Monte Amiata

The volcanic peak of Monte Amiata, Tuscany, Italy

Monte Amiata

Mount Amiata

Monte Amiata is a volcanic cone that rises 600 m about the surrounding plateau to reach a total height of 1732 m, making it the second highest volcano in Italy. Mt Etna, the highest, rises to 3315 m. Monte Amiata is the northernmost of a string of volcanoes along the west cost of Italy and divides the Valdorcia from the Maremma, and dominates the landscape of southern Tuscany, Italy. Monte Amiata last erupted about 180,000 years ago and continues to fuel many of the Tuscan thermal springs (terme) around its base, including the hot water bathing centres of Bagno Vignoni, San Casciano dei Bagni and Bagno S. Filippo. There is bathing year round at the swimming pools "Val di Sole" and "Terme S. Filippo", which make use of thermal water directly from the springs. If you prefer to swim in a more natural environment, there is the "gora" below Bagno Vignoni, or the "Fosso Bianco" in Bagno S. Filippo. Even the more distant hot springs at Saturnia and Petriolo in the Alta Maremma derive their heat ultimately from the volcanic roots of Monte Amiata.

Beech and chestnut trees cover the lower slopes of Monte Amiata, and the higher slopes are covered with old growth forests that are spectacularly coloured in the autumn and make the mountain extremely popular among hikers. Both the flora and fauna of these forests are unusually diverse, with a number of endemic species. Even wolves were present until the end of the second world war. There is a now an excellent Parco Faunistico with marked paths that guide the visitor through the various habitats of the mountain. The "gateway" to the Monte Amiata Nature park is Arcidosso.

Abbadia San Salvatore

The Benedictine Abbey of San Salvatore

The Abbadia of San Salvatore on the eastern slopes of Monte Amiata is one of the oldest monasteries in Tuscany and had control over a vast area. In the mediaeval period, it was an important station on the Via Francigena, the pilgrim route from northern Europe to Rome. The town of Abbadia San Salvatore developed round the monastery and has one of the best preserved mediaeval centres of any town in Italy. It also has a modern quarter that developed as the town became a popular summer and winter resort. The mediaeval borgo preserves its outer walls and streets intact, with mediaeval and Renaissance houses of local grey stone.

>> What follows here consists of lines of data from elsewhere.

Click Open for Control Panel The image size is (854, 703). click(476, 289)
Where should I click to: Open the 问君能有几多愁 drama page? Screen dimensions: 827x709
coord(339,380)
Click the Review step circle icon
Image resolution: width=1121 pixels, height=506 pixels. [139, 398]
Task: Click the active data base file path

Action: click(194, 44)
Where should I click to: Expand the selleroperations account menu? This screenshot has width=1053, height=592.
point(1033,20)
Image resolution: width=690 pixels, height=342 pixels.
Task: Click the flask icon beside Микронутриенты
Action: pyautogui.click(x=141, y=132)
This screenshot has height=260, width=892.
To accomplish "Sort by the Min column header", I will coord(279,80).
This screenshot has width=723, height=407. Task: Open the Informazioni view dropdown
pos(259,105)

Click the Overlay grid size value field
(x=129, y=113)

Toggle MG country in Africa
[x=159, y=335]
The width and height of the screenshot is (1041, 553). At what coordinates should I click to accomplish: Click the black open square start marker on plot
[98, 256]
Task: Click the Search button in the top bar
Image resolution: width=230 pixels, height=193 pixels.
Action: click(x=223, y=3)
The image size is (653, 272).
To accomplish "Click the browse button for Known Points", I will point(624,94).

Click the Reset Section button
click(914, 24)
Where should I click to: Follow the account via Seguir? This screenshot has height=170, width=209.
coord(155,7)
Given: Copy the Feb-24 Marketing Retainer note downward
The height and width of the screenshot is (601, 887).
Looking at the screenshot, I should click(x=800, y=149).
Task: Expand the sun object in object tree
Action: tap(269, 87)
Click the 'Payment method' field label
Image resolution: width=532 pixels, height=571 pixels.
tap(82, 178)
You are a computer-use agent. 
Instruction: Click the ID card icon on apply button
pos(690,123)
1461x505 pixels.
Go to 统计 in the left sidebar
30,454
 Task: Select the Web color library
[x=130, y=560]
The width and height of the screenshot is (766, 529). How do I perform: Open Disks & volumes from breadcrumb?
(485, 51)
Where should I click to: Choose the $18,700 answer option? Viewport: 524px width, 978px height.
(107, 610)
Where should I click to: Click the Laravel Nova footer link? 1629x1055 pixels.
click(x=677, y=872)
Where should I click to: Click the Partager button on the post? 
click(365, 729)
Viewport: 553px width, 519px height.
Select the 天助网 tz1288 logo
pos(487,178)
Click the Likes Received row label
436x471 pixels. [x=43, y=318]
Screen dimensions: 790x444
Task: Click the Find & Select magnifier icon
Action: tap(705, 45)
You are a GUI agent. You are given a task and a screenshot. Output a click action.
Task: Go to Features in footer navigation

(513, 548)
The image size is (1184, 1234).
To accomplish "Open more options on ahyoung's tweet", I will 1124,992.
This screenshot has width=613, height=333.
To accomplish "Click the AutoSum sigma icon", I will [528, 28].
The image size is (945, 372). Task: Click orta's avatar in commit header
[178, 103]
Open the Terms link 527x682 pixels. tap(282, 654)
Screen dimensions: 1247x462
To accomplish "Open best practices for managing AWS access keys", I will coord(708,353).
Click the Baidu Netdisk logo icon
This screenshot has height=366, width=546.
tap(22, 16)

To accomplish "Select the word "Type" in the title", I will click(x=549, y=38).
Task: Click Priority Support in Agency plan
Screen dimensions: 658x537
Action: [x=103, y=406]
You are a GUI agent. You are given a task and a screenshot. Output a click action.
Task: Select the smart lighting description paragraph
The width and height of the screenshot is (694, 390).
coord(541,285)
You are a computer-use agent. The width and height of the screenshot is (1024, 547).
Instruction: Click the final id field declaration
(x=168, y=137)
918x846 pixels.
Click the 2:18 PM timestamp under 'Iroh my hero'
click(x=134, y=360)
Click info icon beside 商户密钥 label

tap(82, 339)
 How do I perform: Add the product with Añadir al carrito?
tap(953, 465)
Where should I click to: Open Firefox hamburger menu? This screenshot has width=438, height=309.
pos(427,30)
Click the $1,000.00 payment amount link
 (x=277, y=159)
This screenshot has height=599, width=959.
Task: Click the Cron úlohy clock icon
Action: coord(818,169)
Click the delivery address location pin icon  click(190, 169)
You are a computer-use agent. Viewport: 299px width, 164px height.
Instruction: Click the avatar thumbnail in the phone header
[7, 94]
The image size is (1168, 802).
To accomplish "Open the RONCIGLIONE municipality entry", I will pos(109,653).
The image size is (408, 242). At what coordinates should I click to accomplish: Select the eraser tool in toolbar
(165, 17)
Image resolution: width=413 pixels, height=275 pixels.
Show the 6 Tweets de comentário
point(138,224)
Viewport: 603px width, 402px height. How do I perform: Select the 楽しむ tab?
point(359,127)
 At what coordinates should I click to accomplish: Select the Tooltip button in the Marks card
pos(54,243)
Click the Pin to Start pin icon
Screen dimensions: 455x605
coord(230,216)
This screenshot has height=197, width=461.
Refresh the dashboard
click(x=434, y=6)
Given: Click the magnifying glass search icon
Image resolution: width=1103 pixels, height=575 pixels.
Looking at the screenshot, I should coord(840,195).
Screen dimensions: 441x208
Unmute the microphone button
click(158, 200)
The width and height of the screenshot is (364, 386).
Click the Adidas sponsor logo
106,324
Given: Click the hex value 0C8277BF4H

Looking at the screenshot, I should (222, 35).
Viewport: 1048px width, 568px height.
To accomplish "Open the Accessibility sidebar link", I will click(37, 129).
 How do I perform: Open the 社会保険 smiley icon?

The abbey, which was immensely rich and powerful, enjoyed numerous privileges under the protection of popes and emperors, and exercised feudal jurisdiction over much of southern Tuscany. It was founded, according to tradition, in 743 by the Lombard king, Ratchis, on the spot where he experienced a vision. At the peak of its temporal and spiritual powers in 1035, the abbey was rebuilt and reconsecrated by Abbot Winizzo. This was followed by a period of decline when the abbey came under the dominion of Sienna in 1347, and eventually was incorporated into the Medici state in 1559.

The monastery was suppressed by Grand Duke Leopoldo II in 1783 and most of its treasury and archives were removed to Florence. A Benedictine community was reinstalled here in 1939.

Fiaccole della Notte di Natale, Monte Amiata

Fiaccole della Notte di Natale

The town of Abbadia San Salvatore is well-known for the festival of Fiaccole della Notte di Natale takes place every Christmas Eve. The festival is said to have been preserved for a thousand years, from the days when those living in the tiny villages surrounding the Abbey itself lit large fires to warm themselves during their vigils on the Eve of the Birth of Christ, and is said to commemorate the shepherds who followed the Star on the night of Christ's Birth.

Thirty stacks of firewood, each 5 m high and harvested from the forests of Monte Amiata, provide the fuel for bonfires. A torch-lit parade winds through the town bringing torches to light the stacks, the participants singing Christmas songs. The bonfires burn until dawn and the local enoteche open their doors, offering wine and local gastronomic specialties to the celebrants.